Gerda Alexander a créé l’Eutonie par une recherche constante, tout au long de sa vie. Elle insiste pour que l’Eutonie soit vivante, non dogmatique. Elle a trouvé ses principes peu à peu, aux prises avec la maladie qui la touche très jeune et qui la condamne au handicap. Elle reste combattive, refuse l’inexorable destin qu’on lui prédit et cherche en elle-même ce qui l’aide, lui permet de préserver sa mobilité, lui évite des douleurs.
Formée à la rythmique, au théâtre, elle se nourrit de spectacles de danse, d’opéra, elle se forge une observation très avertie du mouvement, des réalisations des acteurs, des musiciens. Elle vient très vite à soutenir leur projet artistique en leur proposant de travailler la manière d’habiter leur corps, de se fondre dans le rôle joué, de faire corps avec l’instrument de musique, l’outil. Ses interventions étant porteuses de progrès dans des expressions diverses, profondément marquée de son rapport à la création, à l’Art, elle approfondit la pratique, s’adresse à de nombreuses personnes, artistes, musiciens ou danseurs, ainsi qu’à des enfants, des personnes en souffrance, handicapées.
Elle s’intéresse aux disciplines de son époque, en espérant que ses découvertes soient confirmées par les progrès scientifiques, ceux des neurosciences, ce qui sera le cas pour l’intention du mouvement par ex. L’œuvre de Gerda Alexander est imprégnée de son contexte historique, de l’évolution de la société européenne du XXème siècle, de l’après-guerre, de la place accordée au corps dans l’éducation, dans la santé, etc.
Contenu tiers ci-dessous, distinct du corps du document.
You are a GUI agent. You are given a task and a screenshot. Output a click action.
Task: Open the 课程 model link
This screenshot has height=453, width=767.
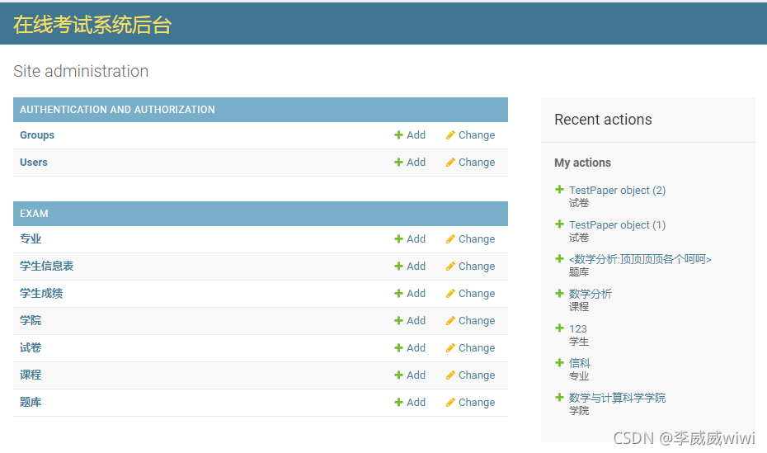pos(31,375)
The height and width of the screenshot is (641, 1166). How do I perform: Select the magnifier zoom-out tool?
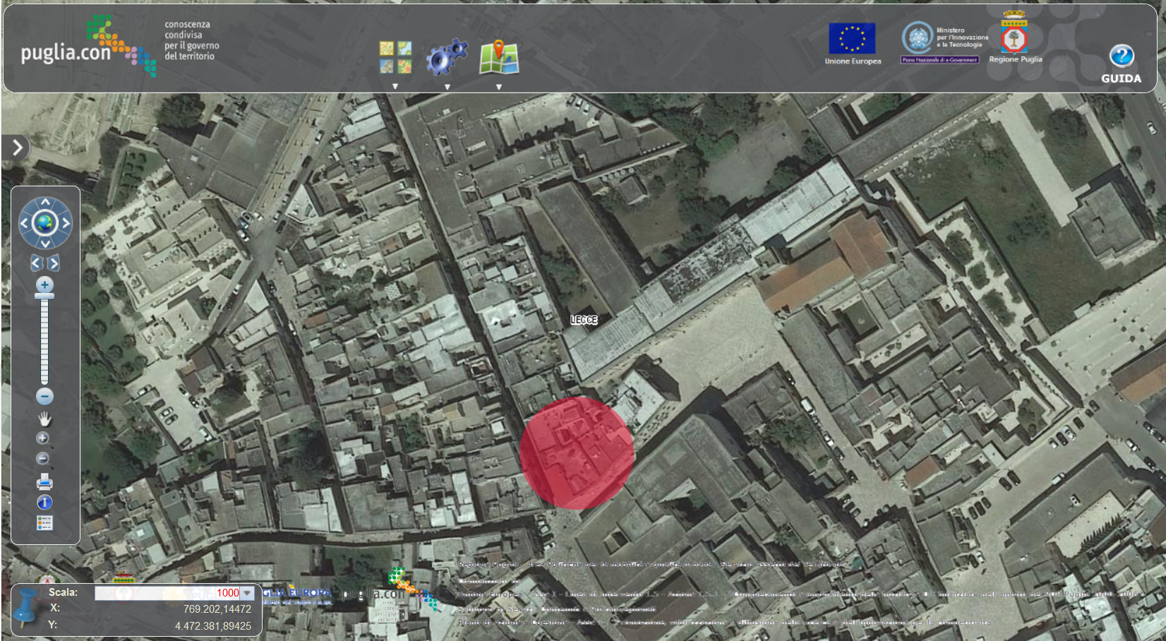point(43,459)
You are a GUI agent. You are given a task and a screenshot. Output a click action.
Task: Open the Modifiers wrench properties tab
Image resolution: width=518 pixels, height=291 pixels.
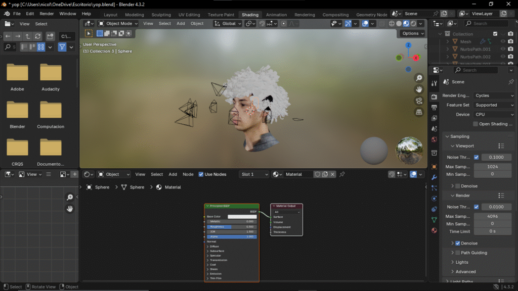(434, 177)
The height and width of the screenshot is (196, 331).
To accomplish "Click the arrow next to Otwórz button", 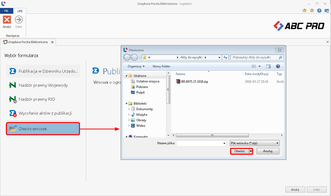I will coord(251,151).
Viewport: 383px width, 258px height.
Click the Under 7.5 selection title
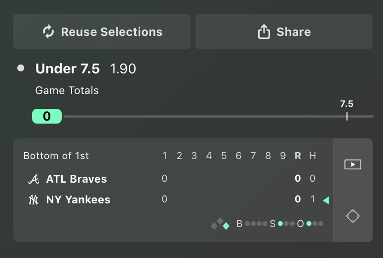pyautogui.click(x=68, y=68)
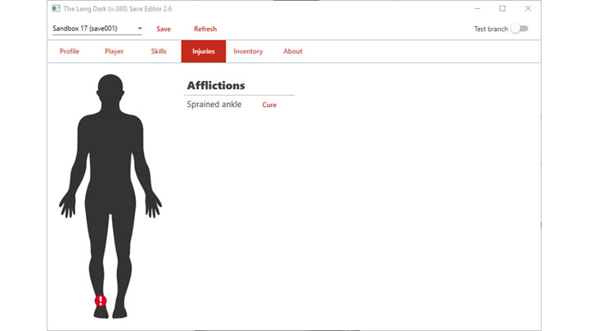Click the red exclamation ankle injury marker

[x=101, y=301]
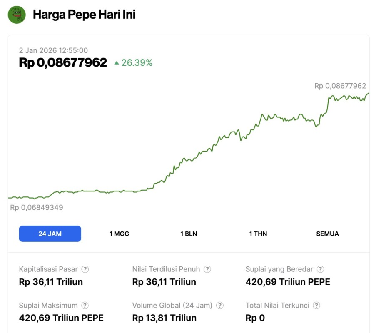Open help icon beside Nilai Terdilusi Penuh
Viewport: 371px width, 333px height.
click(x=207, y=269)
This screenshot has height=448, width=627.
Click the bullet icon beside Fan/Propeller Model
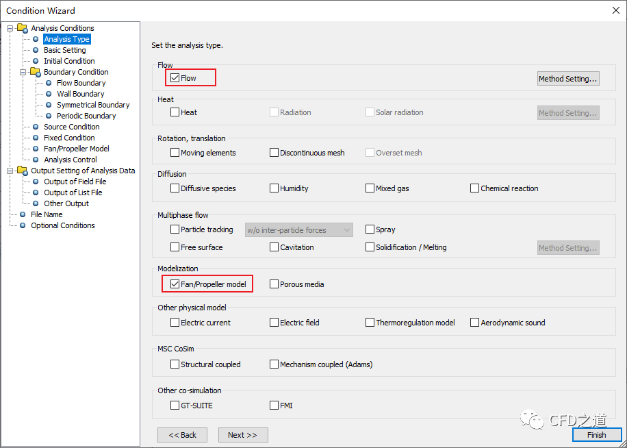pos(36,149)
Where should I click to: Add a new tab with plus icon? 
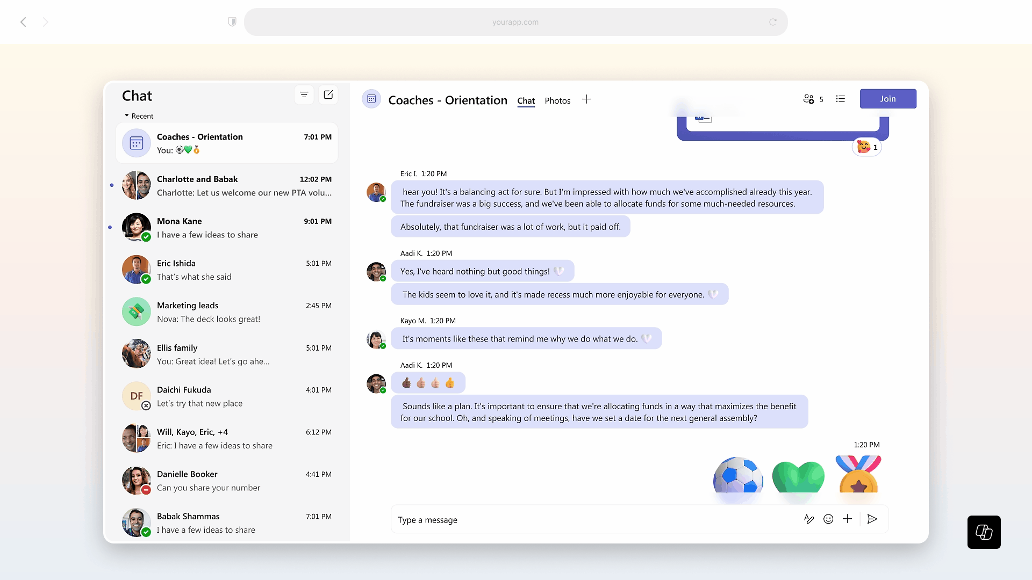[586, 100]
Elle est corollaire de mouvements importants, concernant la place de l’enfant, de celui qui reçoit un enseignement (pédagogies dites actives, Freinet, Dalcroze,…), rapport du maitre à l’élève, repris aussi par les courants philosophiques, existentialisme, phénoménologie, les mouvements socio-politiques de l’époque, déterminant des choix, des engagements. Puis, par rapport à ce que renseigne le corps, de l’identité, et de la place qui lui est dévolue, assignée, elle participe à cette remise en question : comment envisager le corps, le défendre, l’épanouir ? Elle participe avec ses contemporains à l’avènement des mouvements des années 60, libération de la femme, de la sexualité :
« Notre corps nous appartient »…
Ayant trouvé en elle-même ce qui la soutenait, lui convenait, elle n’a pas la prétention de faire appliquer un savoir mais elle propose à chacun une recherche, un moyen de mieux connaitre son corps, but non suffisant en lui-même mais au service des actes entrepris par la personne, dans ses projets quotidiens, artistiques, professionnels, dans des démarches de soins pour soi ou pour d’autres. Elle s’adresse ainsi à un large public.